Altitude Sickness Overview
At high altitudes level of oxygen lowers and atmospheric pressure decreases. The higher person ascends less oxygen he or she breathes in and starts to experience symptoms of altitude sickness. Altitude sickness occurs at more than 2000 meters (6,500 feet) above sea level when the body is not adjusted to low oxygen concentrations.
Altitude sickness includes number of potentially life-threatening conditions of which acute mountain sickness (AMS) is the most common and mildest form. More severe types of altitude sickness affect lungs and brain.
Anyone can be affected by altitude sickness but climbers, hikers and skiers most commonly develop it. However, not all individuals suffer from symptoms of altitude sickness as some adapt to “thinner” air more easily than others.
Still, the quicker and higher one ascends, more likely he or she will experience effects of this condition. Children are at highest risk of developing altitude sickness. Also, the risk is twice as high for individuals below the age of 60 years.
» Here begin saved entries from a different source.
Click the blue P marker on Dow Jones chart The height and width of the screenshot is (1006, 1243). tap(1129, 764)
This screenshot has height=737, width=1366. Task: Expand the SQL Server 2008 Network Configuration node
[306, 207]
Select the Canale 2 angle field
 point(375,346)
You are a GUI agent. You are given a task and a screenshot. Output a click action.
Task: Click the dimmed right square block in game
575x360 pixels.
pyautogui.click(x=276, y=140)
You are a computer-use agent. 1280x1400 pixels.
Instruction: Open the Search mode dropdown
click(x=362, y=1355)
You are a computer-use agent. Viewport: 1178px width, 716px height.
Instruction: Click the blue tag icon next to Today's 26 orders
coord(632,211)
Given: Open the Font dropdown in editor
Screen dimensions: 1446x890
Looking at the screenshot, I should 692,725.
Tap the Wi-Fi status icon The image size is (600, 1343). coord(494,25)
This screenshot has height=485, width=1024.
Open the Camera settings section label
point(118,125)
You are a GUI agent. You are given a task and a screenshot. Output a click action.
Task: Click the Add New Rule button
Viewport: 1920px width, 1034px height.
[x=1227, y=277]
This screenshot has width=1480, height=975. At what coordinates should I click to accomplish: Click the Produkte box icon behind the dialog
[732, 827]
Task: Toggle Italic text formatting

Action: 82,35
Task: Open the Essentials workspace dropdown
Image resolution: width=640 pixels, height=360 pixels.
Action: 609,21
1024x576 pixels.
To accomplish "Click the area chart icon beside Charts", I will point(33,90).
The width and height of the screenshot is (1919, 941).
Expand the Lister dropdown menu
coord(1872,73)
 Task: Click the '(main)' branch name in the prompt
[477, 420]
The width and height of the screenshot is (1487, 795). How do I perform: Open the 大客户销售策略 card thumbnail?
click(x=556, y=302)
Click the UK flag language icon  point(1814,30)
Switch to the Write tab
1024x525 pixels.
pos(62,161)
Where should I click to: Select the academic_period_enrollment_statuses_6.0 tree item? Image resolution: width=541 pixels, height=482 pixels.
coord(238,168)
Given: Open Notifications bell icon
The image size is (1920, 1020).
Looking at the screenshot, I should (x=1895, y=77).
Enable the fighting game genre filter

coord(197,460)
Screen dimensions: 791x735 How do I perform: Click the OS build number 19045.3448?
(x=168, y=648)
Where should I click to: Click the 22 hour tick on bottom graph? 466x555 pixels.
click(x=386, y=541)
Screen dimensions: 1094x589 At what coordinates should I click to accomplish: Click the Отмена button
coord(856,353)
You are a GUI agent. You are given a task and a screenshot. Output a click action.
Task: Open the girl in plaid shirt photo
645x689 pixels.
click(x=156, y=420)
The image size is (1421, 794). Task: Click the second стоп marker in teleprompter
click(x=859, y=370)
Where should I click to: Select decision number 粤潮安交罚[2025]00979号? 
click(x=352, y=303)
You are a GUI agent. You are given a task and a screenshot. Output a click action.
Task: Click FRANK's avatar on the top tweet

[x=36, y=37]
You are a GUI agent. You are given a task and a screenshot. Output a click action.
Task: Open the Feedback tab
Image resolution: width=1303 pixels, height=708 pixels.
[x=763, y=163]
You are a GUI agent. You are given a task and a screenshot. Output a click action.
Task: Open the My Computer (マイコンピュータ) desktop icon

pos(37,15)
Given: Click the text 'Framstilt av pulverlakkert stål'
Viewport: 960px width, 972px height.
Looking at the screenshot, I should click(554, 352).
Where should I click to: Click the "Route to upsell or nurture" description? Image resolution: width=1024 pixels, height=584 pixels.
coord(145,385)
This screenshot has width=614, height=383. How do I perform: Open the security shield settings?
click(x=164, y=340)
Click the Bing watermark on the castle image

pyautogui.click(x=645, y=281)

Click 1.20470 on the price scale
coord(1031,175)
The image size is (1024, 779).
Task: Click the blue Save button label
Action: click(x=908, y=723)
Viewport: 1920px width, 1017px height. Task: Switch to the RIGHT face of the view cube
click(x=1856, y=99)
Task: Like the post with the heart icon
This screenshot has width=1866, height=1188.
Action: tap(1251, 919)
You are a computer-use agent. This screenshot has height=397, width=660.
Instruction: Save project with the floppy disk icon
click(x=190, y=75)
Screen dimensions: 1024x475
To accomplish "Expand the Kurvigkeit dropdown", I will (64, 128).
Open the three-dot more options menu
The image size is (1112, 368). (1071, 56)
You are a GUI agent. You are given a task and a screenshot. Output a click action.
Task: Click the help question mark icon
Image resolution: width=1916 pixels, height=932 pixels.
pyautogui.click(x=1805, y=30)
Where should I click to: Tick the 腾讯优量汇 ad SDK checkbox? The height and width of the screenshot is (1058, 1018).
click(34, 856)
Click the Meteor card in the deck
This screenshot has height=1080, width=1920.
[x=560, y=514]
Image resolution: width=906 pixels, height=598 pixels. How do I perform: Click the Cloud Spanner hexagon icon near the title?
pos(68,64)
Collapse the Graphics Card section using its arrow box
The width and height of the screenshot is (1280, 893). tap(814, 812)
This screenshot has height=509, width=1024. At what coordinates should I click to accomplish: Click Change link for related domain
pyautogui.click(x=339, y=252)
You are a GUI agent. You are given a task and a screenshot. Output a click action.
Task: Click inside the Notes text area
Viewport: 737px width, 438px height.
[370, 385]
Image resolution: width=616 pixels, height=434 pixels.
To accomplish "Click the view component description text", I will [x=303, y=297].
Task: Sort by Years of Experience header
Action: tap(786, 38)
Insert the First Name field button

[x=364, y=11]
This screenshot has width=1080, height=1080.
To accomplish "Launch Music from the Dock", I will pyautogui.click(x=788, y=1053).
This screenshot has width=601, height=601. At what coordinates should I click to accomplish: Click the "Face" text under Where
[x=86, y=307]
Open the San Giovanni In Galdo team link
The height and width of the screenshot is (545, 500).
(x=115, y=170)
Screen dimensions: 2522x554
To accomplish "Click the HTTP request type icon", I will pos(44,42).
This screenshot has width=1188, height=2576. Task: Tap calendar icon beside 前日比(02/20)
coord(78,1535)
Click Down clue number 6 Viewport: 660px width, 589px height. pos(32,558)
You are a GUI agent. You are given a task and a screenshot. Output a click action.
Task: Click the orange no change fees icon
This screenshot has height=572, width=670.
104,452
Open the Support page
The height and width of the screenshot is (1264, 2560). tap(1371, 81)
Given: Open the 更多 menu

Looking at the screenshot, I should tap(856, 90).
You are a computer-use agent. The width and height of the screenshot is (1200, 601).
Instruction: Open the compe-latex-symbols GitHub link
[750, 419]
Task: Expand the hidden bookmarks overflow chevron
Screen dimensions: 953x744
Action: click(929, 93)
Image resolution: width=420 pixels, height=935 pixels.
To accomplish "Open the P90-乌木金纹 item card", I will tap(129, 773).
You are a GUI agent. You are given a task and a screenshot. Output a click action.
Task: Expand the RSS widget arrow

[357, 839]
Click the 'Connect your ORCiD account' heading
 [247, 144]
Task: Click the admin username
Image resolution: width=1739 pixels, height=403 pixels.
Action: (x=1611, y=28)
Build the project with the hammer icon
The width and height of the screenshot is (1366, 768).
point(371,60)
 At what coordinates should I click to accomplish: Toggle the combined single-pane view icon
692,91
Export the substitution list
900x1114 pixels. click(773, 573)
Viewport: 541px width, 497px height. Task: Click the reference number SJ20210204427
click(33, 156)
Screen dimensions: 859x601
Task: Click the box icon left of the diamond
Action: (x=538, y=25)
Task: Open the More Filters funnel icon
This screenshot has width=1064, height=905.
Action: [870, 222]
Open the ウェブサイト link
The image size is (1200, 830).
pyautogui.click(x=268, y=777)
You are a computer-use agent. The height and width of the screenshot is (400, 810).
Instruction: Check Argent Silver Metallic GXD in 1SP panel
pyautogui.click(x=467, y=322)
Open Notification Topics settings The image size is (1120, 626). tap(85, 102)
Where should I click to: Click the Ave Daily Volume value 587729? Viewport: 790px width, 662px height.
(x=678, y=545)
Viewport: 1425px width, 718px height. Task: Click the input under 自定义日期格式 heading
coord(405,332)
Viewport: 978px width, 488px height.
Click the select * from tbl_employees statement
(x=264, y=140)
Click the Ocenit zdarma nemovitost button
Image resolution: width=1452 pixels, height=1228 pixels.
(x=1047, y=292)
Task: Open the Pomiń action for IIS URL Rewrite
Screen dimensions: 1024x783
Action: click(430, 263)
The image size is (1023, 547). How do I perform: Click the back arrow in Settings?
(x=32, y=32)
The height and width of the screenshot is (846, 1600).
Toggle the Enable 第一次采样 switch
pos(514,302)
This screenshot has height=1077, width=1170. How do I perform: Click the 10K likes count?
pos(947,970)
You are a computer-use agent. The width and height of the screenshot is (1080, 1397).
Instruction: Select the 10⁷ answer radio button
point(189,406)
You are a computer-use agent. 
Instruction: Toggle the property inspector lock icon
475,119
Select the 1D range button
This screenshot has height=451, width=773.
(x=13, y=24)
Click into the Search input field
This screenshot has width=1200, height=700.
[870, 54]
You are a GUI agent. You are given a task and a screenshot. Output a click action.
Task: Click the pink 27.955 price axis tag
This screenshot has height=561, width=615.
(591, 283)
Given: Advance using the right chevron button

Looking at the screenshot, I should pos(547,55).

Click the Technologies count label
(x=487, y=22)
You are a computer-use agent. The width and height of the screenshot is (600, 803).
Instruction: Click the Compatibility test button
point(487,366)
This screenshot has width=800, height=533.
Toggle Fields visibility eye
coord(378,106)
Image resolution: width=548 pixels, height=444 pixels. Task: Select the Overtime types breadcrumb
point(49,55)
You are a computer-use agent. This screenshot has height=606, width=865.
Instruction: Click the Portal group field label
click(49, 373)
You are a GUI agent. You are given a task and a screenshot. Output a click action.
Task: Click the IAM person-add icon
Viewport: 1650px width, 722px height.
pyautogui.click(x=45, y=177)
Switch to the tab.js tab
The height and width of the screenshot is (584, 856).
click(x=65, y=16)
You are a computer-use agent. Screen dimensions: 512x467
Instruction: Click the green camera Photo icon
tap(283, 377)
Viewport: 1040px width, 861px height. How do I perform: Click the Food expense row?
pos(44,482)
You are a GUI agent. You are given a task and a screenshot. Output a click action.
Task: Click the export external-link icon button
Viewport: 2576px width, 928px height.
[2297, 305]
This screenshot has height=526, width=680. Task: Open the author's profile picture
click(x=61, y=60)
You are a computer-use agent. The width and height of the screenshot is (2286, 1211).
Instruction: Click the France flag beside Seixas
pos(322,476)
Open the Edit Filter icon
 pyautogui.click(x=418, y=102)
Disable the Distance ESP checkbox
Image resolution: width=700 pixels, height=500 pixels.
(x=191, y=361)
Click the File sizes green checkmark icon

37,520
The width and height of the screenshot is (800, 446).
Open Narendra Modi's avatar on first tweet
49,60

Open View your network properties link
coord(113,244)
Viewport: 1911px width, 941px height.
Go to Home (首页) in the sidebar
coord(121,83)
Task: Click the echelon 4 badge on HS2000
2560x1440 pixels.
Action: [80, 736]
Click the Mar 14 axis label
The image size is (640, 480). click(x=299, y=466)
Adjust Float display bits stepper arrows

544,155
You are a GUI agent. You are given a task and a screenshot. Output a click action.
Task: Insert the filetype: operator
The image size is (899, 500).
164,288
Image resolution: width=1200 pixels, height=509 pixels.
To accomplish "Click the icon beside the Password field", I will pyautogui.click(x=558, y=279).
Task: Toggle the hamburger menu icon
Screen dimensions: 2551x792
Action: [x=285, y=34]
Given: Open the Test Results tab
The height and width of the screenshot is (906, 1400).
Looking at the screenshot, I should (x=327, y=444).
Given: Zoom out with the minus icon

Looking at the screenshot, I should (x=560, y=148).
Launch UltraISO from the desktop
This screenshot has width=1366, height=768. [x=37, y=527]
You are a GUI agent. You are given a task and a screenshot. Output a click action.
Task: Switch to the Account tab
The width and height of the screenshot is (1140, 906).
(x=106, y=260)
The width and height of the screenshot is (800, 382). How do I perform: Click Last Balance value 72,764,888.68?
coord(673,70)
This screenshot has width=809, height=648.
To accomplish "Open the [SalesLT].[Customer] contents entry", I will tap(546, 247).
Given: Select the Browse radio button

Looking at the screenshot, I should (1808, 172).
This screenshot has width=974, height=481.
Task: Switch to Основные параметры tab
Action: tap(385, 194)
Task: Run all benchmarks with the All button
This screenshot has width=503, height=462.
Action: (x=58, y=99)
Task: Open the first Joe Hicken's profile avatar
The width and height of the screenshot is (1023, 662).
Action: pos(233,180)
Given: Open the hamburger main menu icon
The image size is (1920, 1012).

Causes of Altitude Sickness
Every type of altitude sickness occurs due to low oxygen levels in areas of high altitude. This makes breathing difficult and leads to hypoxia, the condition featured by reduced oxygen supply to the body tissues. Rapid ascending and exposure to cold at high altitudes are the main causes of altitude sickness.
A person can gradually get used to the effects of hypoxia to a certain point. Most people can spend several days at 3,000 meters (10,000 feet) above sea level without problems or may experience mild symptoms. On the other hand, it is impossible to survive permanently above 5,100 meters (17,000 feet).
Increased risk of altitude sickness have people who abuse alcohol or illicit drugs, overweight people and individuals suffering from chronic diseases. Also, children are at risk of developing severe forms of altitude sickness (high latitude pulmonary edema and high altitude cerebral edema) below 2,500 meters (8,000 feet).
Symptoms of Altitude Sickness
Acute mountain sickness causes symptoms at 2,000 meters (6,500 feet). The symptoms include tiredness, nausea, headaches, dizziness, disturbed sleep and shortness of breath. Swelling of the face and hands may occur as well. Acute mountain sickness is not a life-threatening type of altitude sickness and the symptoms usually resolve without treatment after a few days when a person adapts to lower air pressure.
However, AMS can sometimes indicate high altitude cerebral edema (HACE), which results from swelling in the brain. HACE causes severe headache, hallucinations, confusion, loss of memory, weakness and eventually coma and death. This condition requires immediate descending at lower altitudes.
High altitude pulmonary edema is characterized by fluid buildup in the lungs. It causes shortness of breath at rest, bluish color of the skin (cyanosis), pink or bloody sputum, weakness, confusion and coma. This condition can be fatal if an affected person is not moved to lower altitude.